Birkaç şeyi açıklığa kavuşturacağım :DDD Öncelikle Saevuslar tamamiyle benim yarattığım bir topluluk. Karakterler de bana ait PJO ve HOO karakterleri hariç tabi. Sonra Saevus latince bir kelime ama ne anlama geldiğini gıcıklık yapıp söylemeyeceğim ajkdhkshfa :3 Ayrıca tanrılar ve saevuslar arasında olanları ayrı bir kitap yapmak yerine serinin ikinci kitabı Resistance'da anlatacağım. Neyse bu kadar :))))
Uzun koridorda tek başına yürürken babasının ona altı yıl önce söylediklerini düşünüyordu. Belki de babası Carter en başından beri haklıydı.
" Yapamayacaksın değil mi küçük meleğim? O çocuğun ruhuna zarar veremeyeceksin. Ama çok canın yanacak Megan. O melez seni ateşinde yakacak." Bunları söylediğinde küçük Megan hiçbir anlam verememişti.
Oysa Megan her şeyi şimdi daha net anlıyordu. Babasının kahin olduğunu o delirmeden önce öğrenmişti. Ve söylediklerinde doğruluk payı olduğundan emindi.
Koridorun sonunda bulunan odasının kapısına vardığında metal kapı Megan'ın varlığını hissetmişcesine kayarak açıldı. Odasına adım attığı gibi rahatladığını hissetti. Toplum içinde kendisini rahatsız ediyordu.
" Yalnızlığı seçerek doğru adım attığını düşünüyorsun." dedi zihnindeki Megan bilmiş bir ses tonuyla.
Gözlerini devirme gereğinde bulunarak yatmak için üzerindekileri çıkardı. Yatağın yanındaki komodinin çekmecesine sıkıştırdığı pijamasını giydi. Pijamaları da griydi. Megan bunaldığını hissettiğinde pencereleri açarak soğuk havanın odasına girmesine izin verdi. Ardından incecik bedenini yatağına atarken sadece uyumak ve bir günlüğüne de olsa kabus görmemek istiyordu. Pikesine iyice sarılarak uykunun bedenini sarmasına izin verdi.
Rüyası daha öncekilere hiç benzemiyordu. Bu seferki anılarından çalınmış gibiydi. Üzerine baktığında yunan tarzı beyaz bir elbise vardı üstünde.Saçları salık,aralarına ince örgüler atılmıştı. Yalın ayak orada öylece dururken etrafa iyice bakındı. Karşısında yıkık dökük bir malikane sere serpe uzanıyordu. Etrafındaki ağaçlar onu içine çekmek istermiş gibi öne doğru eğilmişlerdi.

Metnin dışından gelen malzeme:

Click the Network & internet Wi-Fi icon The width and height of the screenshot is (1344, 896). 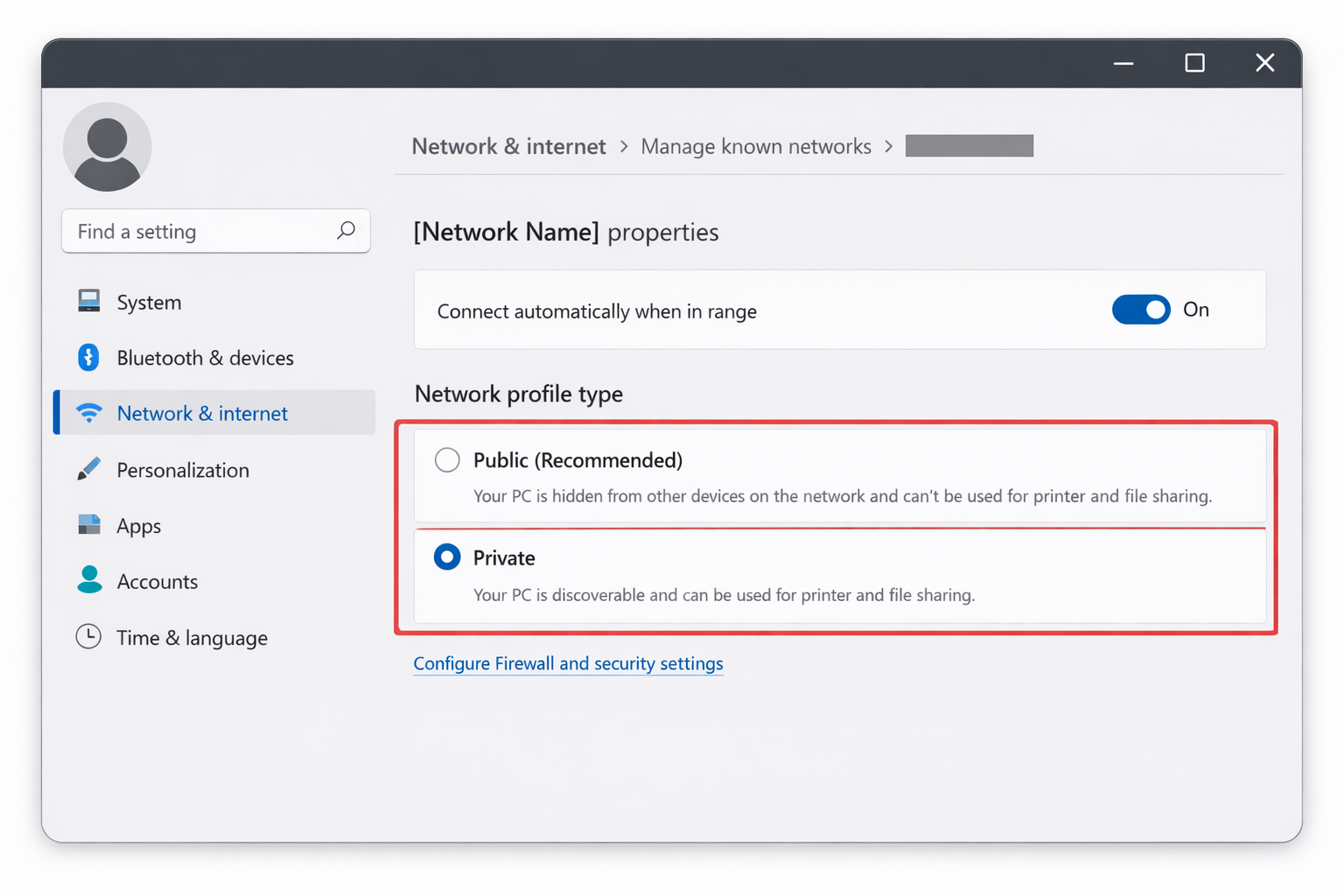point(88,413)
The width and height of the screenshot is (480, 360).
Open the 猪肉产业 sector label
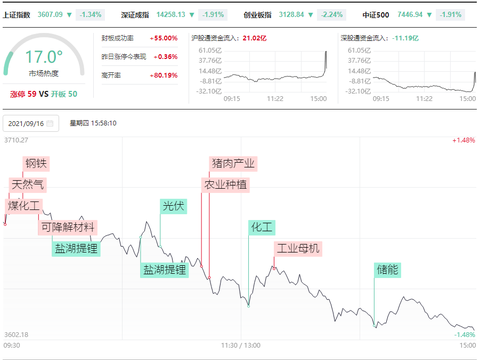pos(233,164)
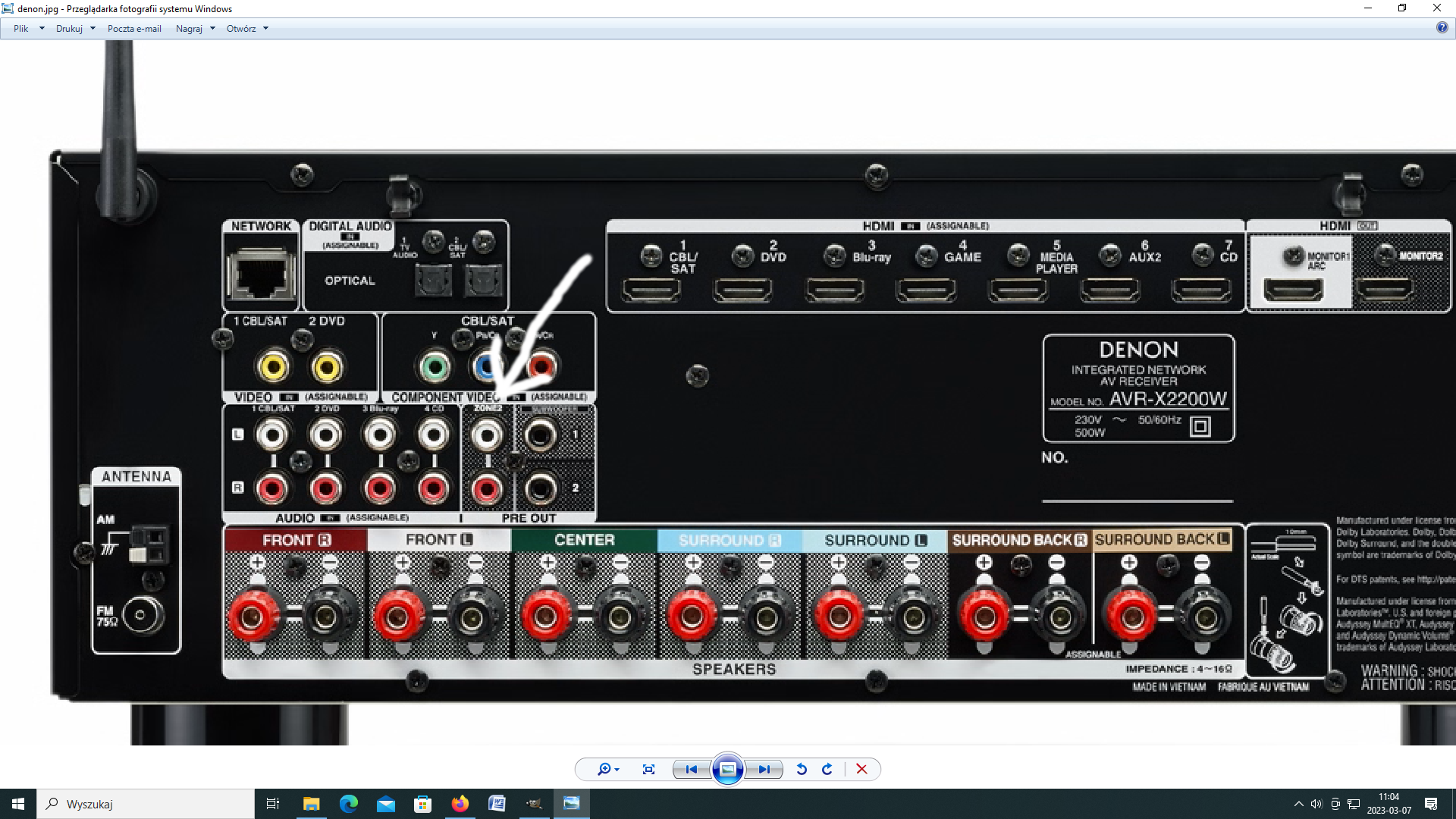Go to the previous photo
The width and height of the screenshot is (1456, 819).
[691, 769]
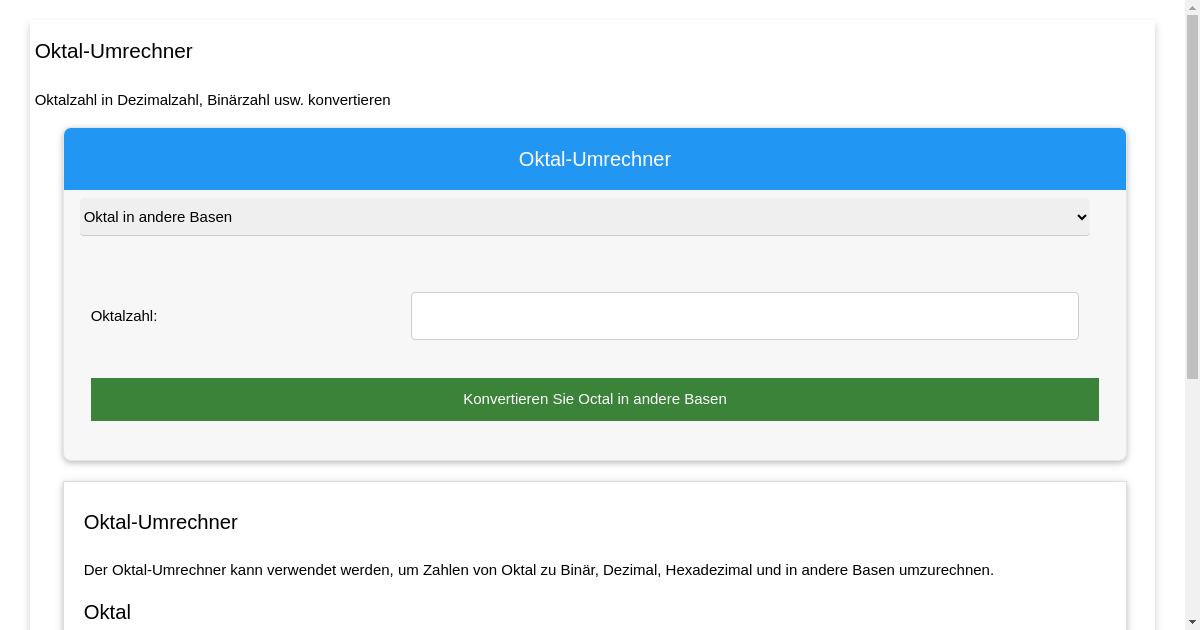
Task: Select the combo box showing 'Oktal in andere Basen'
Action: tap(585, 217)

" Burayı biliyorum." dedi kendi kendine. Burası Leo Valdez ile ilk defa karşılaştığı yerdi. Malikanenin çevresinden hışırtılar duyulunca hızla kafasını malikaneye çevirdi. Gördüğü kişi ile gözleri yuvalarından çıkacakmışcasına iyice büyüdü. Karşısında durup ona gülümseyen kişi Leo'ydu. Megan'ın kaderi.
" Buraya benim için mi geldin?" dedi küçük Leo gülüşü karanlığı aydınlatırken. Kahverengi gözlerini Megan'a dikmiş, merakla bekliyordu.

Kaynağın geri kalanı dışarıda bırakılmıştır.